Moreover, a Gospel without words ignores the truth that our ultimate need is a spiritual one. Above all else, people need salvation, as Jesus said: “It is better for you to enter life crippled than to have two feet and be thrown into hell” (Mark 9:45).
As an evangelist who has had the privilege of leading thousands of people to Christ, I’ve seen how speaking the Gospel unleashes a spiritual power, a magic, if you will, that alone can redeem not only a person’s humanity, but also his or her soul. We can clothe the naked, feed the hungry, house the homeless, free the prisoners and heal the sick, but if we deny them the eternal glory of knowing Christ, we make no lasting impact on their lives. Without words, we cannot impart the only power that can transform the soul and society.
Justice Evangelism: Not Simply With Words
While words are necessary, to think we can love the world around us the way it needs to be loved by words alone is delusional—and unbiblical.
The proclamation of the Gospel has always been through both word and deed. Jesus preached and healed (Matt. 4:23), and in his first letter to the Thessalonians, Paul says that the Gospel came to them “not simply with words, but also with power, with the Holy Spirit and with deep conviction.” Serving others and being a voice for those who have no voice have always been foundational to spreading the Gospel.

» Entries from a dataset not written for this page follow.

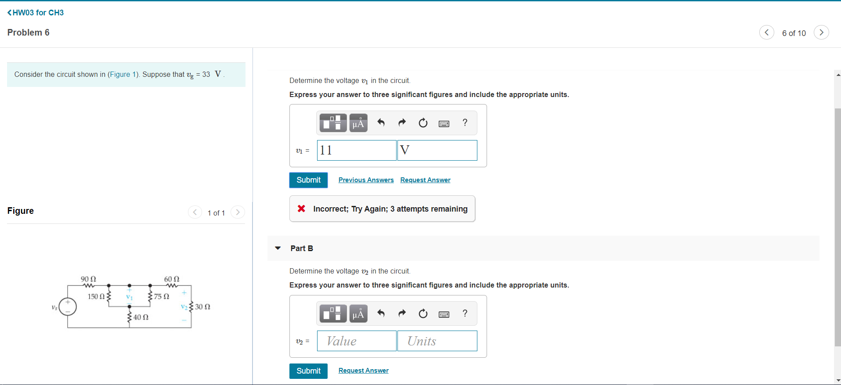Click the v2 Value input field
The image size is (841, 385).
pyautogui.click(x=357, y=341)
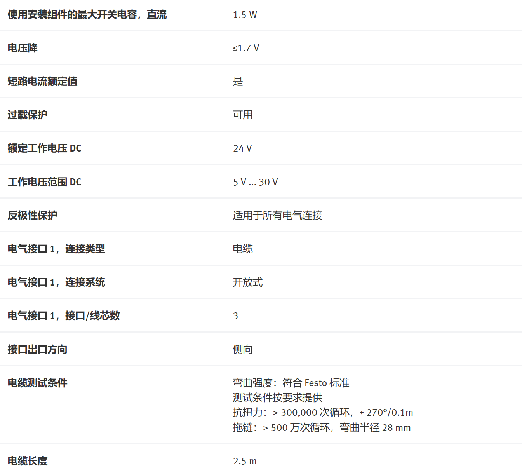Image resolution: width=522 pixels, height=474 pixels.
Task: Click the 弯曲强度：符合 Festo 标准 line
Action: click(x=291, y=383)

But particularly in today’s milieu, demonstrating the power of the Gospel—as well as speaking it—is absolutely necessary. Without the presence and power of a Christian witness, we have no flesh-on-love demonstration of our words. Often, the Gospel can only break forth when it is demonstrated through our care for others. When we care for the poor, the sick and the oppressed, we demonstrate the life-changing power of the Gospel.
Justice Evangelism: Simultaneous Impact
By bringing together these two forces—words and actions—we offer the hope of Christ in an exponentially more powerful way. When the Gospel is simultaneously seen and heard, this union produces a transformative dynamism—a power that is able to transform the soul, as well as society. Talking to young adults throughout the country, I’ve experienced that power firsthand.
I had the privilege of leading Maria, a Los Angeles Latino lesbian, to Christ. As I spoke to the packed auditorium at UCLA, Maria’s heart burned. I shared about Jyoti, a 7-year-old prostitute: “She lies on her dirty bed, a child sex slave since age 5. She has learned to watch the crack below her bolted door for the shoes of the next man who will rape her for pay.”
Attempting to connect the spiritual solutions offered through Jesus to the horror of child prostitution, I told the crowd, “Jesus has everything to do with modern-day slavery. Jesus died for that 7-year-old child, and He died for us who need Him too. Jesus is both personally and globally relevant, able to transform our lives and the world we live in.”
Afterward, Maria approached me, her lips quivering as she shared: “Tonight, you made God accessible to me for the first time. I always knew He was out there somewhere. I know that the God you spoke about tonight is the God I hear in my heart, and that I am His daughter.”
That night, Maria and many others made first-time decisions for Christ. They saw and heard the Gospel in their native tongue—this new language of justice. Without the bloody message of the cross, there is no ultimate skin-on-love justice; without the power of the resurrection, there is no power to transform souls or society.
Our world needs a Gospel that is seen and heard.